# Elongation of bar under load

1. Feb 1, 2012

### togo

I may be doing it correctly, but the number seems way to small for the initial calculation. Plus I am really not sure how to factor in those other forces. Modulus of elasticity E = 114 GPa (if unclear)

thanks

2. Feb 1, 2012

### Travis_King

Use consistent units. A Pascal is a N/m^2, so don't use mm, you'll just trip yourself up.

So you've got:
Ao=.0009 m^2
AB=BC=CD=.25 m
E=114 x 10^9 Pa
etc.

As for the other forces, they work in basically the same way, but each force will work on progressively more of the beam. The 80kN will work on the first .25m (as you have worked out), the backwards-acting 40kN will then have .5m to work on, and the 110kN works on the whole thing.

3. Feb 1, 2012

### nvn

Use consistent units. Using mm is a good choice here. I would use N, mm, MPa. Notice, only E and length in post 1 are inconsistent. Below is an example of consistent units, using mm.

80 000 N
Ao = 900 mm^2
AB = BC = CD = 250 mm
E = 114 000 MPa​

(1) By the way, always leave a space between a numeric value and its following unit symbol. E.g., 80 kN, not 80kN. See the international standard for writing units (ISO 31-0). Or see the first image in post 1 for the correct form.
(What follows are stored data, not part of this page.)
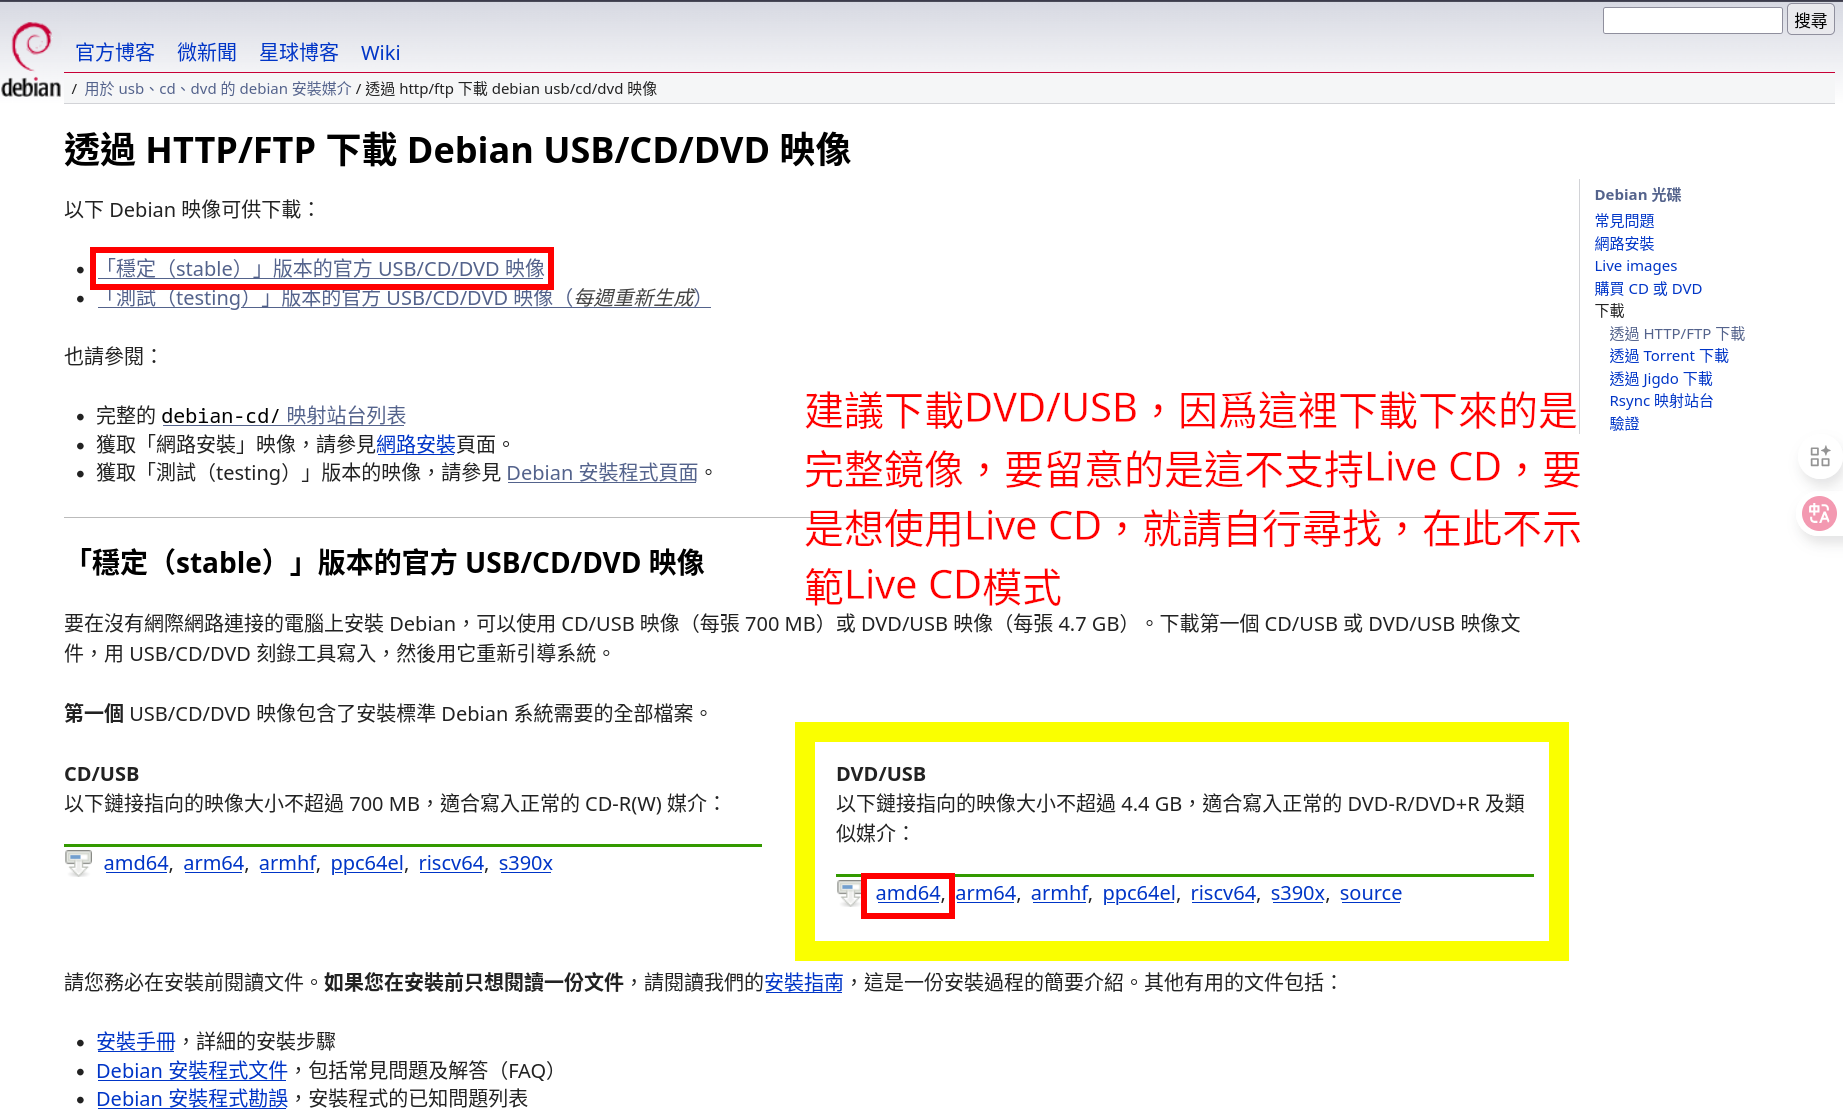
Task: Open the source DVD/USB link
Action: click(x=1370, y=893)
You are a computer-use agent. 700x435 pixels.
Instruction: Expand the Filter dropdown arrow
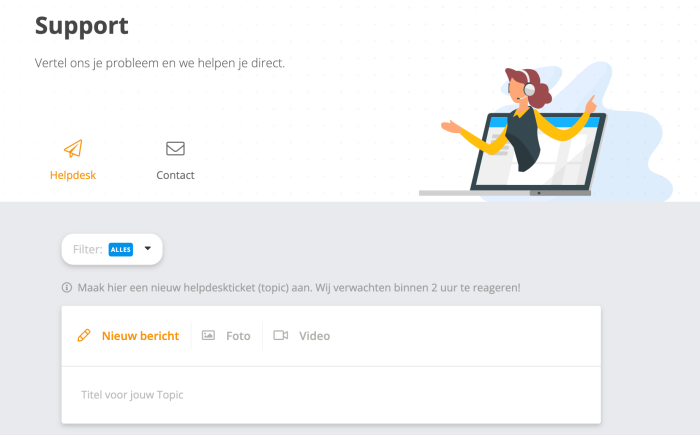[x=148, y=248]
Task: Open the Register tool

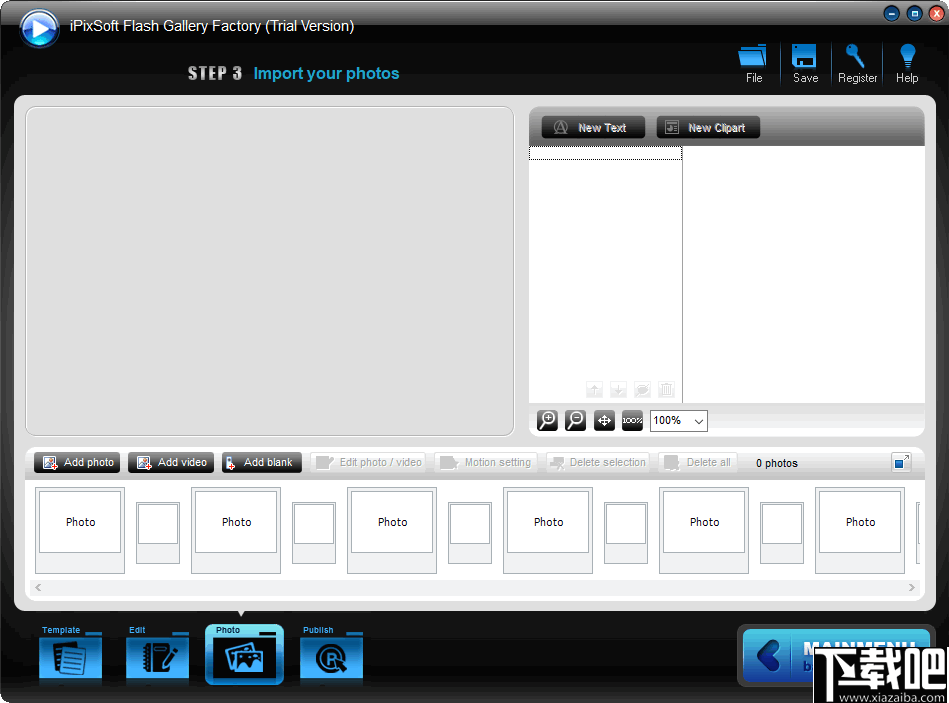Action: click(857, 62)
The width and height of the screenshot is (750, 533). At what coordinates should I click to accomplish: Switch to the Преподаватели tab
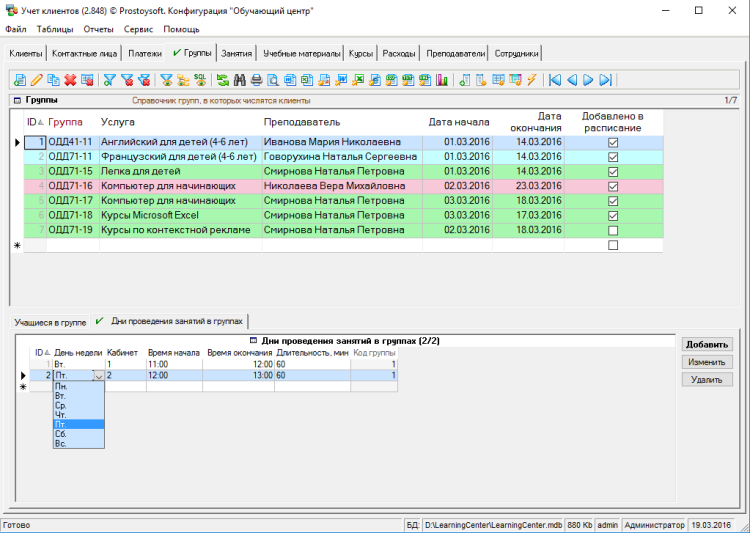coord(455,53)
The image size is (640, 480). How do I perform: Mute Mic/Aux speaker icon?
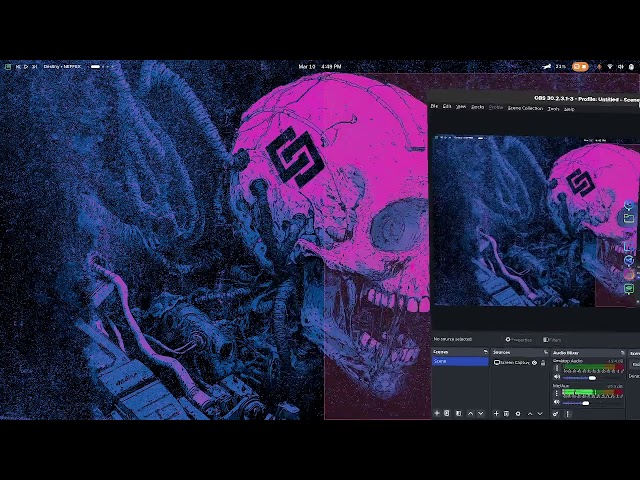click(557, 402)
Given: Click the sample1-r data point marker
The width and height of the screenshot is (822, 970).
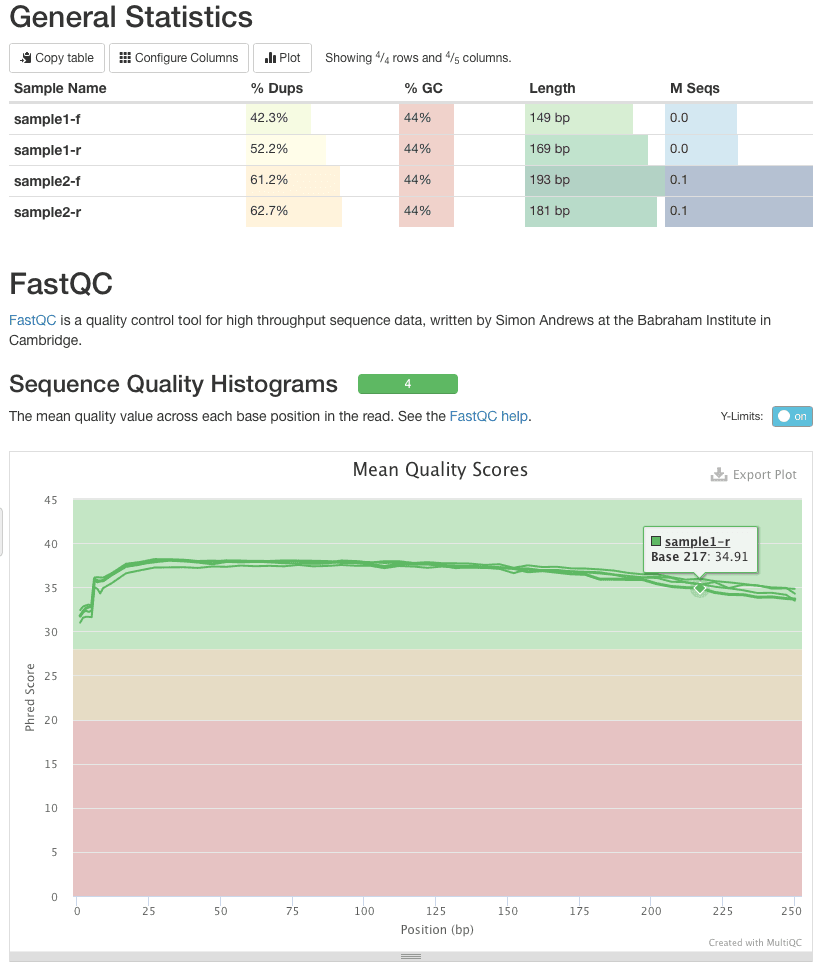Looking at the screenshot, I should [700, 589].
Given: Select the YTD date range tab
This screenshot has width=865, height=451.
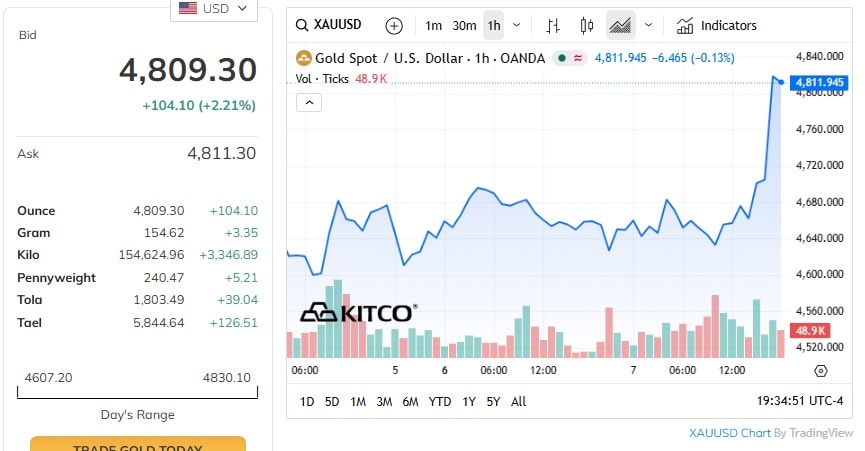Looking at the screenshot, I should coord(440,401).
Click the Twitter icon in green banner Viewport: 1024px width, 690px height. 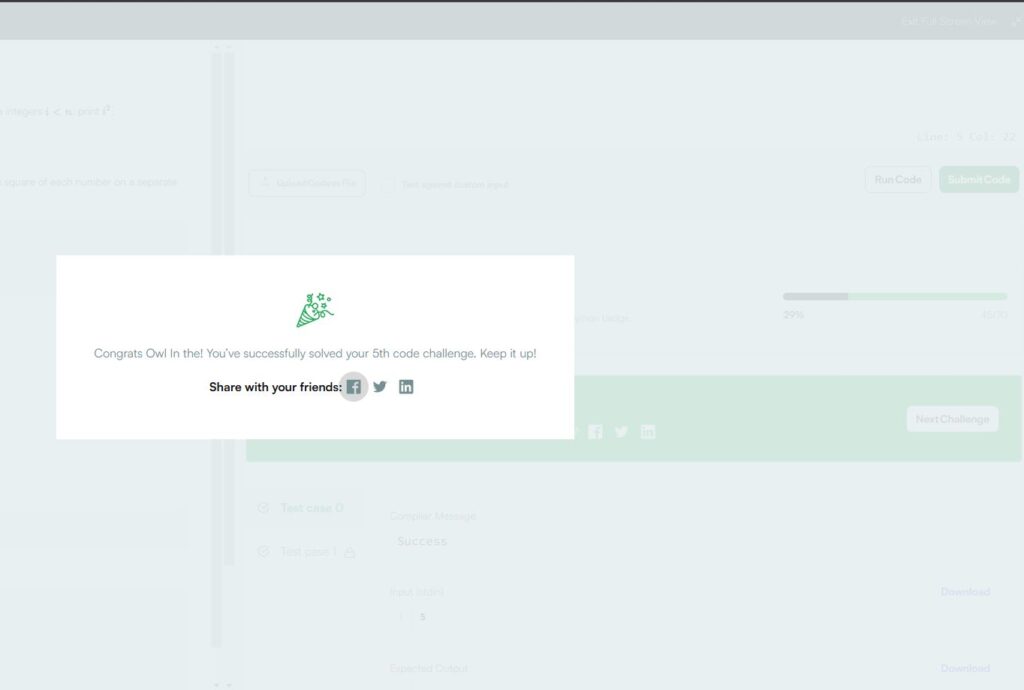tap(622, 432)
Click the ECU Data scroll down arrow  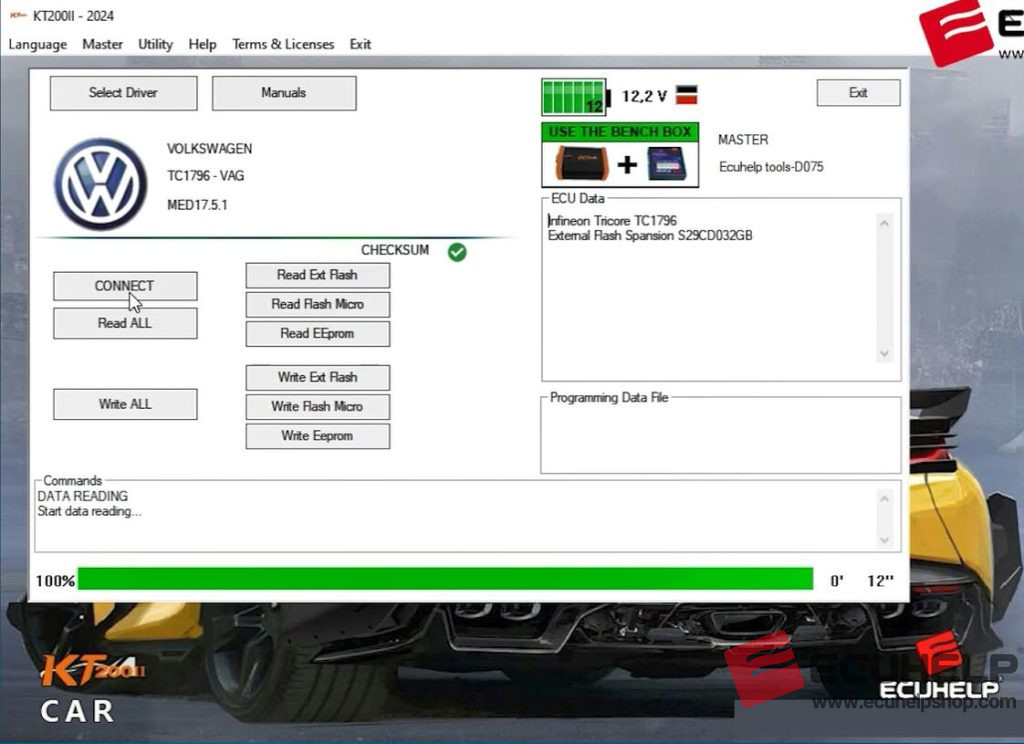(884, 353)
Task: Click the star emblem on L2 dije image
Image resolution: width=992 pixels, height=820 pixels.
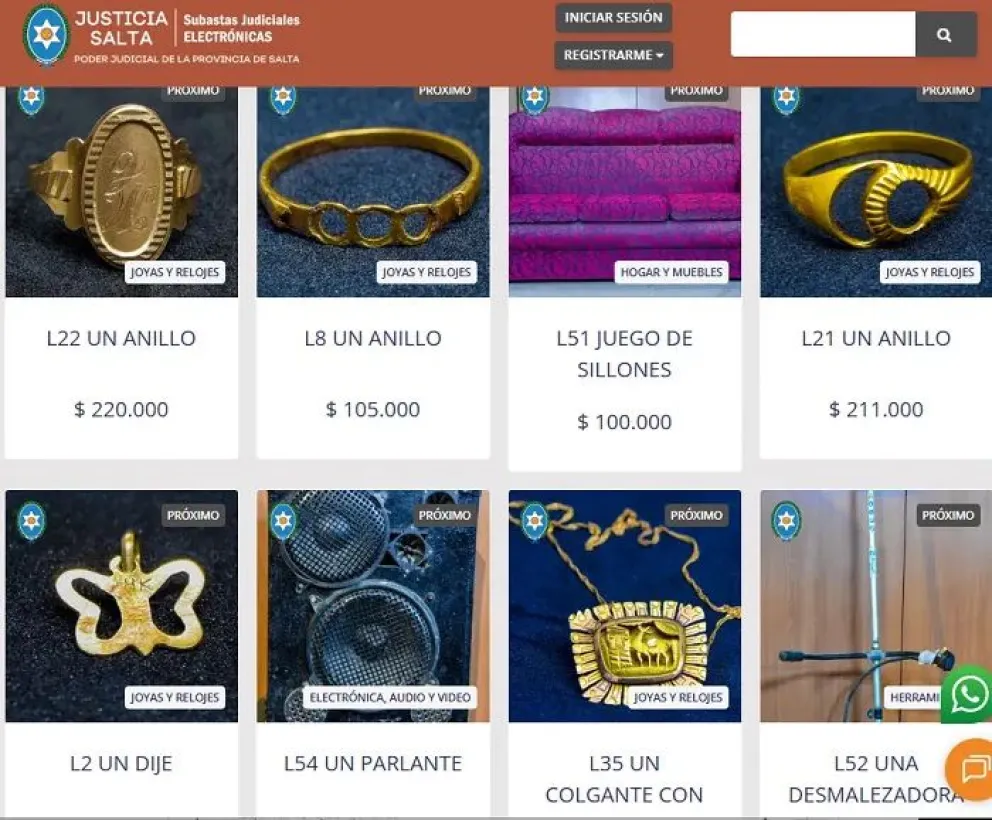Action: (x=31, y=521)

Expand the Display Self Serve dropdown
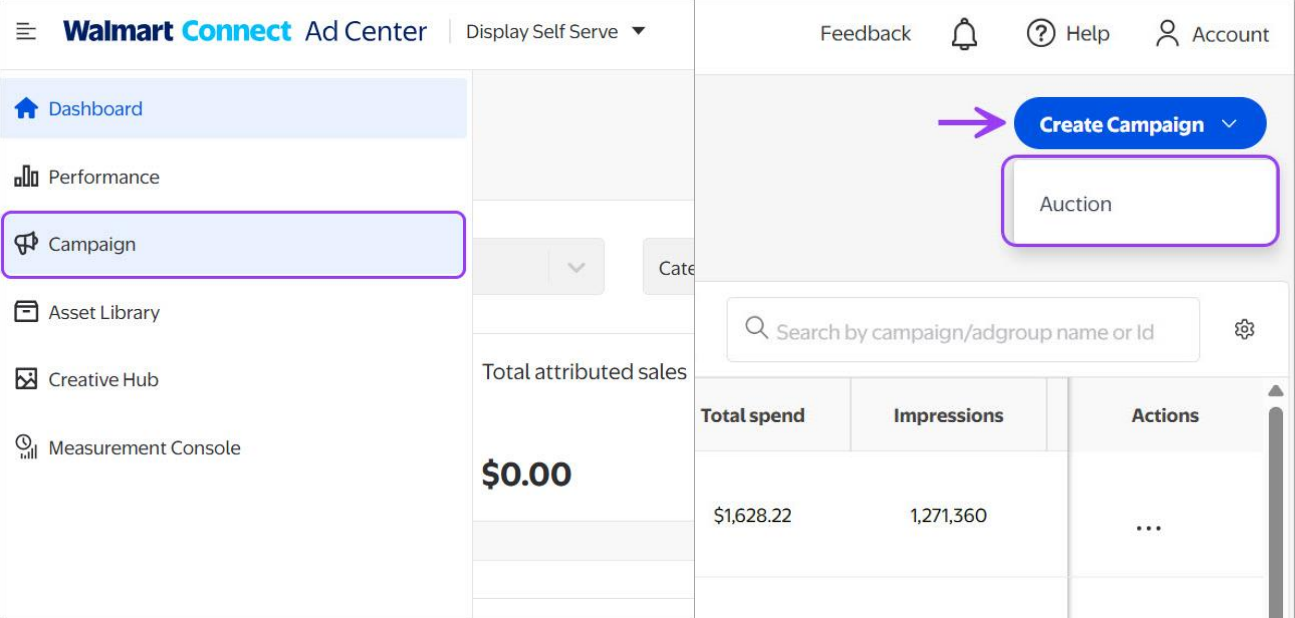[639, 32]
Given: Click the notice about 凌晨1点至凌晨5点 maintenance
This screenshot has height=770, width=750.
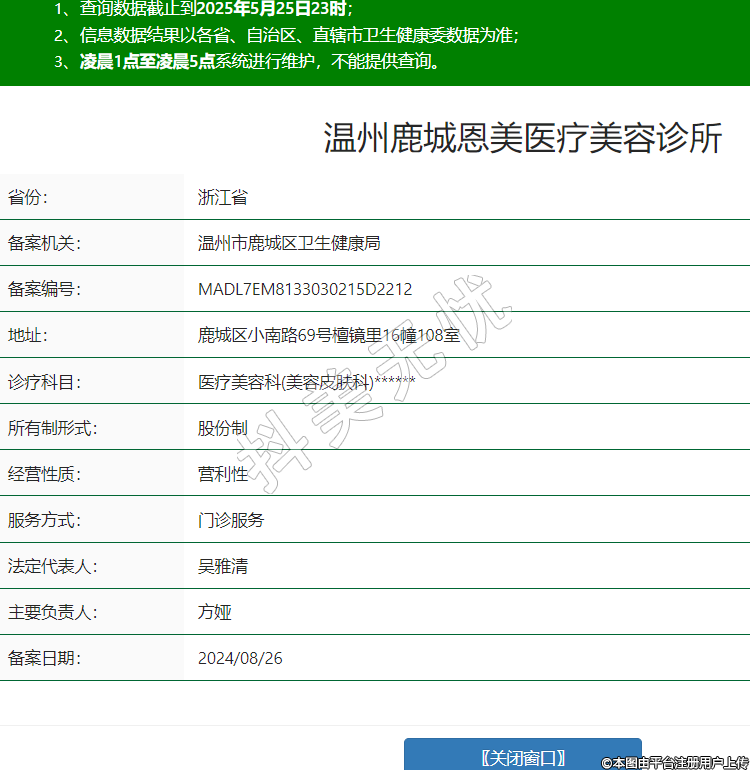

(2) Numbers less than 1 must always have a zero before the decimal point. E.g., 0.25, not .25. See the above links, or any credible text book.

(3) Also, Pascal is a man, whereas pascal (Pa) is a unit of pressure or stress. Always use correct capitalization and spelling of units.

Last edited: Feb 1, 2012
4. Feb 5, 2012

### pongo38

I would start by drawing the N-diagram. That is, a graph of how the axial force varies from one end to the other.